### TEXT PROVIDED
New program provides home health care training


Home health care is one of the fastest growing businesses throughout the country, especially in Nevada. And at the College of Southern Nevada, Dan Gouker is overseeing a program that is answering the need to provide staffing for this growing profession .

The program is titled Home Care Aide Training. Gouker, executive director for the Division of Workforce, Economic Development and Apprenticeship Studies at CSN, said the course is designed to prepare students to work as home care aides and to assist elderly and disabled adults with daily living activities.

“The program is brand new,” he said. “We started with just two students in January, and this semester we have 11 students. It’s an intensive five-week program with students in class Monday through Thursday from 9 a.m. to 3:30 p.m. That equals out to 120 hours of classroom lectures and lab time.”

Developed by the U.S. Department of Labor and with federal dollars, the CSN program graduates students with a National Career Readiness Certificate and National Home Care Credentials.

Steve Gleicher, owner and operations director for Right at Home, has already hired one of the first two graduates.

“When the program got under way, I reviewed the syllabus, met the first two students and spoke with several of the professors,” Gleicher said. “The growth prospect for health care aides is huge and the task before us is getting trained, qualified and responsible people to work in this industry. The CSN program is positioning itself to provide these individuals and grow with us.”

Right at Home is licensed by Nevada and provides personal care services to seniors in their homes. Those services might include bathing, light housekeeping, dressing, toileting, errands, meal preparation and companionship.

“Our goal is to keep people in their homes for as long as possible,” Gleicher said. “There is a large retirement community in Nevada, and it continues to grow.”

At CSN, Melissa Schroeder is student adviser for the Home Care Training program. She said classroom emphasis is placed on communication skills and understanding individual client needs.

“We stress a number of topics,” she said, “including patient rights, understanding the effects of aging, common disease processes, caregiver etiquette and infection control procedures. Our students graduate with a good knowledge of body systems and body mechanics.

“One of the biggest components is nutrition as it relates to diseases such as kidney and heart. They also learn to cook and prepare meals for patients with different needs such as gluten allergies. We’re able to do this because we have a complete lab kitchen.”

But it’s more than just making breakfast or lunch. Students learn how to physically transfer patients from beds to wheelchairs and vice versa. They are taught companionship, client safety and the person’s legal rights within Nevada.

“After graduating,” Schroeder said, “each student receives a certificate of completion to approach a home health care company and say, ‘Here are my credentials.’

“During the final week of class, students take a national credential assessment test and if they pass, they become nationally certified as a caregiver. This certification is transferable to other states and it’s what employers want to see. It’s a big thing.”

It is a big thing, and it’s what Gleicher wants to see.

“Graduates come to us with home care training skills and that’s very important, but it can’t replicate real-life situations,” he said. “As a person gets older and his or her energy declines, they tend to stop taking care of themselves and their home. What they need is for someone to come in and shop for food, make a meal or two, do laundry and clean up the house a bit.

“The second issue, and I consider this one to be epidemic, is dementia or early stages of Alzheimer’s. A family member may be taking care of mom or dad or an aunt or uncle, but occasionally need a break. That’s where we come in to enable that family caregiver to spend some time away from home because mom or dad can’t be left alone.”

According to Schroeder, all students submit to a background check to investigate for misdemeanors or felonies and a prescreening for drugs before being admitted to classes at the CSN Sahara West Center.

For many, the student is already an adult with several skills, but is interested in obtaining another parallel skill that provides an opportunity to grow in a new profession.

### EXERCISE INSTRUCTIONS
List every personal care service that the home health care training article says Right at Home may provide to seniors in their homes.

### RECORDS
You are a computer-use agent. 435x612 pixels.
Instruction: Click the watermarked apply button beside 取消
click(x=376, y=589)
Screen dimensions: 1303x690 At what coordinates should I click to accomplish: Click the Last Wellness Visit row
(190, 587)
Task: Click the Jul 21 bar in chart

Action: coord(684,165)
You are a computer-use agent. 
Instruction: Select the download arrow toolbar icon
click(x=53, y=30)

### RESPONSE AREA
- Bathing
- Light housekeeping
- Dressing
- Toileting
- Errands
- Meal preparation
- Companionship